原文段落 —
- - - -
氧化铝(Al2O3)能使玻璃的离子交换能力大幅提高,是必需的组分,同时它能提高玻璃的耐候性,其质量分数优选为12%~24%。如果其质量百分数低于12%,则玻璃的离子交换能力不足,无法满足本公开实施例的要求;如果高于24%,则玻璃的熔融性显著恶化。
在一些实施例中,铝硅酸盐玻璃中可以添加五氧化二磷,五氧化二磷(P2O5)在形成玻璃网络时,可形成比铝氧四面体更大的空间,因此也能显著增加离子交换的能力。同时,其形成的内部空隙,能在第一步离子交换时防止产生堵塞,从而使得玻璃可以更适用本公开实施例所提供的两步法离子交换(其中第一步离子交换时间较长,易产生堵塞),同时,它能降低玻璃的黏度。另一方面,它的引入会使玻璃的化学稳定性降低,且含量过高时,玻璃容易析晶;从成本方面考虑,含磷原料价格较高,且高磷玻璃的生产难度也较大,因此,五氧化二磷以质量百分数计至多含有7%。即便玻璃中不含五氧化二磷,由于其它的组分经过了优化,玻璃在强化后CS与DOL也能达到要求,因此,五氧化二磷不是必需的。进一步优选的,所述P2O5的含量为1%~5%。
- - - -
可用数据 —

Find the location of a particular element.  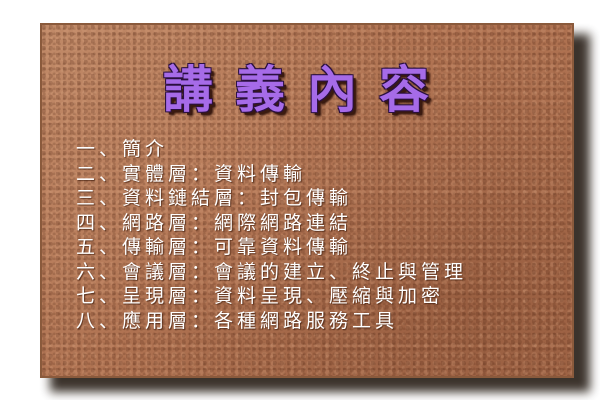

list-item: 二、實體層：資料傳輸 is located at coordinates (192, 174).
- - - -
把上文讲玻璃组分的原文段落中从“氧化铝(Al2O3)能使玻璃”到“P2O5的含量为1%~5%。”的文字照录下来，一字不改。

氧化铝(Al2O3)能使玻璃的离子交换能力大幅提高,是必需的组分,同时它能提高玻璃的耐候性,其质量分数优选为12%~24%。如果其质量百分数低于12%,则玻璃的离子交换能力不足,无法满足本公开实施例的要求;如果高于24%,则玻璃的熔融性显著恶化。
在一些实施例中,铝硅酸盐玻璃中可以添加五氧化二磷,五氧化二磷(P2O5)在形成玻璃网络时,可形成比铝氧四面体更大的空间,因此也能显著增加离子交换的能力。同时,其形成的内部空隙,能在第一步离子交换时防止产生堵塞,从而使得玻璃可以更适用本公开实施例所提供的两步法离子交换(其中第一步离子交换时间较长,易产生堵塞),同时,它能降低玻璃的黏度。另一方面,它的引入会使玻璃的化学稳定性降低,且含量过高时,玻璃容易析晶;从成本方面考虑,含磷原料价格较高,且高磷玻璃的生产难度也较大,因此,五氧化二磷以质量百分数计至多含有7%。即便玻璃中不含五氧化二磷,由于其它的组分经过了优化,玻璃在强化后CS与DOL也能达到要求,因此,五氧化二磷不是必需的。进一步优选的,所述P2O5的含量为1%~5%。